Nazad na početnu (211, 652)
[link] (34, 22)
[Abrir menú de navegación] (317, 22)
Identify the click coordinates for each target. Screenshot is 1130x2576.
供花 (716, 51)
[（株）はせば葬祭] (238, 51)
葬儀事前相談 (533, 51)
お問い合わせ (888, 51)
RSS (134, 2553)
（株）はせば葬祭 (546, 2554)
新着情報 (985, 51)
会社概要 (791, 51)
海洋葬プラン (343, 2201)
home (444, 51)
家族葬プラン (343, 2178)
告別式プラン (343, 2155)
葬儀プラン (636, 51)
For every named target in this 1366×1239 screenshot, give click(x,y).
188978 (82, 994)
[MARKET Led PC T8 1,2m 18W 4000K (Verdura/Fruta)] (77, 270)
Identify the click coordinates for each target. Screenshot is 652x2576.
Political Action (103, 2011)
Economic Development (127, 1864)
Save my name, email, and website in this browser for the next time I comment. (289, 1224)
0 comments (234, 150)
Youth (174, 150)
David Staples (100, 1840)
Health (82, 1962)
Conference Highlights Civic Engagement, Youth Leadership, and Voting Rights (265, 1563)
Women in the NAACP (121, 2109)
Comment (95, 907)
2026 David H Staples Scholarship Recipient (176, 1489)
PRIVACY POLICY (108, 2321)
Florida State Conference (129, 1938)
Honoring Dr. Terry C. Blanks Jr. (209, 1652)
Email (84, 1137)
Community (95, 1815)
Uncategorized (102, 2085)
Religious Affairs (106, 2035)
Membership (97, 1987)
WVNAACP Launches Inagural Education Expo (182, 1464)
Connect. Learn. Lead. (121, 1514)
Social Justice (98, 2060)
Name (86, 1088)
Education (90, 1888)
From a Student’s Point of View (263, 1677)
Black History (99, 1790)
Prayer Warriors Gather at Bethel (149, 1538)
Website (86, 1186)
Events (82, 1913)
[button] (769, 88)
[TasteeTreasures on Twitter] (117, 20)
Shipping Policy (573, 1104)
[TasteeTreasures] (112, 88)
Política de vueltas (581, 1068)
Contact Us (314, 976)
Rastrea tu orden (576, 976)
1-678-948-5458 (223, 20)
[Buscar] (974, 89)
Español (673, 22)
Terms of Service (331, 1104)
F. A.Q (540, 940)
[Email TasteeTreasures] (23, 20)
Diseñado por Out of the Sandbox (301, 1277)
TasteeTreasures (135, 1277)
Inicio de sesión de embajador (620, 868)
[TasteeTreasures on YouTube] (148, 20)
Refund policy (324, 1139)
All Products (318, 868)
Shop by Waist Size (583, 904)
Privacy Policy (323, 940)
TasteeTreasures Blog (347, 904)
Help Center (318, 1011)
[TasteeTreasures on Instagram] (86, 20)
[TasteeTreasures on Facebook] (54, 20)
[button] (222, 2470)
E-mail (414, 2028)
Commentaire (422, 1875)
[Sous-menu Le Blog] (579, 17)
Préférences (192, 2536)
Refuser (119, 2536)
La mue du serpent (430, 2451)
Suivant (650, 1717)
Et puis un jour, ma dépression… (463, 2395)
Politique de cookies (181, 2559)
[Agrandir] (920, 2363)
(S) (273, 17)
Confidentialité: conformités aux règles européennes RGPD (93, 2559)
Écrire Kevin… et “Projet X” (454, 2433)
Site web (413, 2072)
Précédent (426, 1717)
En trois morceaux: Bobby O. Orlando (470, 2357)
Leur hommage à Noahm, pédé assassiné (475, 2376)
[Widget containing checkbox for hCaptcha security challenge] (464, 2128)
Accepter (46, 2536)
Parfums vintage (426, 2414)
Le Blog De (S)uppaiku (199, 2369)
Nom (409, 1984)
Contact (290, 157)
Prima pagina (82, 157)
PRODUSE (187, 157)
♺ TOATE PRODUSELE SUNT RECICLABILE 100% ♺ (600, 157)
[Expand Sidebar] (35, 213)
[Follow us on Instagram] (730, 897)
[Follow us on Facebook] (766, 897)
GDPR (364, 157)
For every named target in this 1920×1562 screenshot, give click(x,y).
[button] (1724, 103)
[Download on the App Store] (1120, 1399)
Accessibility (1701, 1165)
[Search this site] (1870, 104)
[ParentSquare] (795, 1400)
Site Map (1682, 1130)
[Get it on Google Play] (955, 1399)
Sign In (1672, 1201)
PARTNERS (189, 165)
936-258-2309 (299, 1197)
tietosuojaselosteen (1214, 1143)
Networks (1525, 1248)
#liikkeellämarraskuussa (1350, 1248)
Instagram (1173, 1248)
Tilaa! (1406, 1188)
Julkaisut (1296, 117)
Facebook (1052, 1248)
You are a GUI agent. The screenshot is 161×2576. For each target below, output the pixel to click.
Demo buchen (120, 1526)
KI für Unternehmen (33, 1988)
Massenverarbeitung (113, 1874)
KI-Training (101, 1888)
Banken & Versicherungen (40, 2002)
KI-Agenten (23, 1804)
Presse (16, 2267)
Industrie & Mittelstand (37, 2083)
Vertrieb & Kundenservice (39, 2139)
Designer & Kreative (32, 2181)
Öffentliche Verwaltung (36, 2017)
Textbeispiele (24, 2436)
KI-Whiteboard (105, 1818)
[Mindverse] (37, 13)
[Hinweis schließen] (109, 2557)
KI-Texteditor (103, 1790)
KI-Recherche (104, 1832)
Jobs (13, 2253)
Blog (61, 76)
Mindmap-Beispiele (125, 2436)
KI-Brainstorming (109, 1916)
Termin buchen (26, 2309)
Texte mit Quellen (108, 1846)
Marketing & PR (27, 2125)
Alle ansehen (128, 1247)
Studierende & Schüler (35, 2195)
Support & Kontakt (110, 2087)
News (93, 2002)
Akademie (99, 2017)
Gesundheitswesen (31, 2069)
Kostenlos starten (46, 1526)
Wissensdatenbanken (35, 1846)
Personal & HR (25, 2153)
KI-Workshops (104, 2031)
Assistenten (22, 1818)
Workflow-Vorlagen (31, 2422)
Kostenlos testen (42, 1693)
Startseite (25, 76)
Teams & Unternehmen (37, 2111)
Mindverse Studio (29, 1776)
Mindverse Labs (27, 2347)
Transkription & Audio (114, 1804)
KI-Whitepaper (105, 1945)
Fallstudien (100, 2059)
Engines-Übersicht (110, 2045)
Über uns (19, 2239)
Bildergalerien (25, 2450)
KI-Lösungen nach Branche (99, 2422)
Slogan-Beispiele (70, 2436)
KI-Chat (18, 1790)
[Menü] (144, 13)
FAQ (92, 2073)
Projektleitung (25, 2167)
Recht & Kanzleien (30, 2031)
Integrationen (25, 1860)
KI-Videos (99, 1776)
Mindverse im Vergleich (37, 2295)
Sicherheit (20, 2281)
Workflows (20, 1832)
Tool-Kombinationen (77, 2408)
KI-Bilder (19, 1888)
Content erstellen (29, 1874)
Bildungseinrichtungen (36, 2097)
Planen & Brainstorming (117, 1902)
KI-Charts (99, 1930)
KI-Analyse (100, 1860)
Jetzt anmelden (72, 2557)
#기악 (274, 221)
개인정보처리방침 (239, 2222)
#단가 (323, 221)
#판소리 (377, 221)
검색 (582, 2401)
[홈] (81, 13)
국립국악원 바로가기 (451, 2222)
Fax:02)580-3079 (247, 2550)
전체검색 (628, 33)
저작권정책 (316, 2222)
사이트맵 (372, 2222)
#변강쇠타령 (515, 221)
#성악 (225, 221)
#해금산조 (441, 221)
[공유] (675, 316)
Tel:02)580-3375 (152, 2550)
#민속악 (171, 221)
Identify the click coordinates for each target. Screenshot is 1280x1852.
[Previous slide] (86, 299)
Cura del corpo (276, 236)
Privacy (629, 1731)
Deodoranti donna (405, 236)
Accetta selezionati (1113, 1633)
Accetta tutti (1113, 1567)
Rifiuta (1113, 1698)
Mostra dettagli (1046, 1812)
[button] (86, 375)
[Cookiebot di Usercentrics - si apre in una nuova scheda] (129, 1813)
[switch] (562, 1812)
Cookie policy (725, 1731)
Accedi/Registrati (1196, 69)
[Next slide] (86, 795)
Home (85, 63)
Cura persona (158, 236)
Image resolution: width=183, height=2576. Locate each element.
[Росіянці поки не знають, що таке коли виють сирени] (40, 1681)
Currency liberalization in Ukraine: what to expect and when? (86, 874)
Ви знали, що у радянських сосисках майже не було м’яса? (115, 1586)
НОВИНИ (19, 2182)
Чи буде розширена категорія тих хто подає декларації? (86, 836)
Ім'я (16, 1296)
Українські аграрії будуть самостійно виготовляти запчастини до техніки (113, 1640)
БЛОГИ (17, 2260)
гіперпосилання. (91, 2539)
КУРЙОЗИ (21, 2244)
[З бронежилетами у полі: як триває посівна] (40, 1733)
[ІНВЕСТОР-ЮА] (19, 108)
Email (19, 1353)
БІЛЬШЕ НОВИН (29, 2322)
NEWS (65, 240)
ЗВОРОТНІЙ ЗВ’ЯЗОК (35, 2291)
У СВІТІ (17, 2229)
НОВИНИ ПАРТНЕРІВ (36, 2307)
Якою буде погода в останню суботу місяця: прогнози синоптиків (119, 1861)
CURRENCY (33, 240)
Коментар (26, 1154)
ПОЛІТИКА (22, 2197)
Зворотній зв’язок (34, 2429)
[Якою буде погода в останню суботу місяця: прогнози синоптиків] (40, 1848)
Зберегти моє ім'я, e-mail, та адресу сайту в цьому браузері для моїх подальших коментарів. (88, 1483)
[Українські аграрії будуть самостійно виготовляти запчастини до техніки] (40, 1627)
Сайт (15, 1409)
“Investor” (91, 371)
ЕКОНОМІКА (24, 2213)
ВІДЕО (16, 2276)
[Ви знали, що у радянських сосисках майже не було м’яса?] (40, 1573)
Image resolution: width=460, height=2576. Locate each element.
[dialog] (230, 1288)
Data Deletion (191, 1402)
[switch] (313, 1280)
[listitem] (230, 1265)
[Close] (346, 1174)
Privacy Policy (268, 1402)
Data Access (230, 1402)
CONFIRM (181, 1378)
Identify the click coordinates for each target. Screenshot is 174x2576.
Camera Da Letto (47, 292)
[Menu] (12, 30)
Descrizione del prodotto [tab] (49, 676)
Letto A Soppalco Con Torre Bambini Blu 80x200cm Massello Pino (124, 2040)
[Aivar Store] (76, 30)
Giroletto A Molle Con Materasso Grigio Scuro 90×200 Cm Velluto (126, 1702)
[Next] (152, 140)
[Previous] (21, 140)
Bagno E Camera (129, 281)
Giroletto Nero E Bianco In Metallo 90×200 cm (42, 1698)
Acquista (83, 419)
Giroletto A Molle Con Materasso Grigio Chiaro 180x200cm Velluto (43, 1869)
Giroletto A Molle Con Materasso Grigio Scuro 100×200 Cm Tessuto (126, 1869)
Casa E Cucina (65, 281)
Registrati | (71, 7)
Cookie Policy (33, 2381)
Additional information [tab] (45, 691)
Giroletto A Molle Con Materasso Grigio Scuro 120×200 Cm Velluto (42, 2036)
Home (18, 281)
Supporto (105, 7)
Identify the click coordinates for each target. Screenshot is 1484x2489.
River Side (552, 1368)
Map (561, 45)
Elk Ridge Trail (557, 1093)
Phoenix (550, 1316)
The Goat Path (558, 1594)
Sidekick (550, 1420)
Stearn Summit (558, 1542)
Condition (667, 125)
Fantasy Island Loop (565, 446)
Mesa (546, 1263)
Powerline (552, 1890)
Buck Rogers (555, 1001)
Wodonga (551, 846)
_ _ _ _ _ _ _
• **Task item**:
Working from the data above, extract solely the lines from the one containing "Workflows (20, 1832)" through the one containing "[switch] (562, 1812)", exactly as they appear, both included.

• **Expected output**:
Workflows (20, 1832)
Tool-Kombinationen (77, 2408)
KI-Bilder (19, 1888)
Content erstellen (29, 1874)
Bildungseinrichtungen (36, 2097)
Planen & Brainstorming (117, 1902)
KI-Charts (99, 1930)
KI-Analyse (100, 1860)
Jetzt anmelden (72, 2557)
#기악 (274, 221)
개인정보처리방침 (239, 2222)
#단가 (323, 221)
#판소리 (377, 221)
검색 (582, 2401)
[홈] (81, 13)
국립국악원 바로가기 (451, 2222)
Fax:02)580-3079 (247, 2550)
전체검색 (628, 33)
저작권정책 (316, 2222)
사이트맵 (372, 2222)
#변강쇠타령 (515, 221)
#성악 (225, 221)
#해금산조 (441, 221)
[공유] (675, 316)
Tel:02)580-3375 (152, 2550)
#민속악 (171, 221)
Identify the click coordinates for each target. Screenshot is 1280x1852.
[Previous slide] (86, 299)
Cura del corpo (276, 236)
Privacy (629, 1731)
Deodoranti donna (405, 236)
Accetta selezionati (1113, 1633)
Accetta tutti (1113, 1567)
Rifiuta (1113, 1698)
Mostra dettagli (1046, 1812)
[button] (86, 375)
[Cookiebot di Usercentrics - si apre in una nuova scheda] (129, 1813)
[switch] (562, 1812)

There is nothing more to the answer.